** Opening SOURCE DATA block **

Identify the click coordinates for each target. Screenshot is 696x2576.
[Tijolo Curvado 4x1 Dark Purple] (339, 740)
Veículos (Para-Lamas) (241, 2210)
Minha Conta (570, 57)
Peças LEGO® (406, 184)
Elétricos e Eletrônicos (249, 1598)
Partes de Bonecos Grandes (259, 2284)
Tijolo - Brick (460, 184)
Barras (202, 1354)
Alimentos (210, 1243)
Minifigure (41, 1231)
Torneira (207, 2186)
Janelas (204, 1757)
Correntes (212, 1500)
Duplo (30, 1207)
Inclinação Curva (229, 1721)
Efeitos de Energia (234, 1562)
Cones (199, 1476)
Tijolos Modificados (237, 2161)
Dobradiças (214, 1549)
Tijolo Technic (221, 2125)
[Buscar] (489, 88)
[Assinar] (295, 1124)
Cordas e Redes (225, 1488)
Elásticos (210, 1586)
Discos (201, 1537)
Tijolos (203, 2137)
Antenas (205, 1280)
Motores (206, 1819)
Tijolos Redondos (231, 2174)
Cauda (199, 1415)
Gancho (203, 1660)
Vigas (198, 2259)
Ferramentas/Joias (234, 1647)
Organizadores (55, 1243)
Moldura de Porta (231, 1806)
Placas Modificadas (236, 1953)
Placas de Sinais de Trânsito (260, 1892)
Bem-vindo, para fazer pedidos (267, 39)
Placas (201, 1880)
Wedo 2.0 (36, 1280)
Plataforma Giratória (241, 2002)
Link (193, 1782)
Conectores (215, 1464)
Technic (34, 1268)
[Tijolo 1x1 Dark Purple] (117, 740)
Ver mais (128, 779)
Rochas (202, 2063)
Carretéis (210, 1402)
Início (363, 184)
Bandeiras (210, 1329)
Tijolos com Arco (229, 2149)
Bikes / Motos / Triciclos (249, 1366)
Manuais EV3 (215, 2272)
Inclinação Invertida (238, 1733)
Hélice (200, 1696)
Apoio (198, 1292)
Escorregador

** Closing SOURCE DATA block **

TASK DIRECTIONS
Retype the material above in full, keeping every word as it stands.

ANSWER TO THE PROBLEM
Identify the click coordinates for each target. Screenshot is 696x2576.
[Tijolo Curvado 4x1 Dark Purple] (339, 740)
Veículos (Para-Lamas) (241, 2210)
Minha Conta (570, 57)
Peças LEGO® (406, 184)
Elétricos e Eletrônicos (249, 1598)
Partes de Bonecos Grandes (259, 2284)
Tijolo - Brick (460, 184)
Barras (202, 1354)
Alimentos (210, 1243)
Minifigure (41, 1231)
Torneira (207, 2186)
Janelas (204, 1757)
Correntes (212, 1500)
Duplo (30, 1207)
Inclinação Curva (229, 1721)
Efeitos de Energia (234, 1562)
Cones (199, 1476)
Tijolos Modificados (237, 2161)
Dobradiças (214, 1549)
Tijolo Technic (221, 2125)
[Buscar] (489, 88)
[Assinar] (295, 1124)
Cordas e Redes (225, 1488)
Elásticos (210, 1586)
Discos (201, 1537)
Tijolos (203, 2137)
Antenas (205, 1280)
Motores (206, 1819)
Tijolos Redondos (231, 2174)
Cauda (199, 1415)
Gancho (203, 1660)
Vigas (198, 2259)
Ferramentas/Joias (234, 1647)
Organizadores (55, 1243)
Moldura de Porta (231, 1806)
Placas Modificadas (236, 1953)
Placas de Sinais de Trânsito (260, 1892)
Bem-vindo, para fazer pedidos (267, 39)
Placas (201, 1880)
Wedo 2.0 (36, 1280)
Plataforma Giratória (241, 2002)
Link (193, 1782)
Conectores (215, 1464)
Technic (34, 1268)
[Tijolo 1x1 Dark Purple] (117, 740)
Ver mais (128, 779)
Rochas (202, 2063)
Carretéis (210, 1402)
Início (363, 184)
Bandeiras (210, 1329)
Tijolos com Arco (229, 2149)
Bikes / Motos / Triciclos (249, 1366)
Manuais EV3 (215, 2272)
Inclinação Invertida (238, 1733)
Hélice (200, 1696)
Apoio (198, 1292)
Escorregador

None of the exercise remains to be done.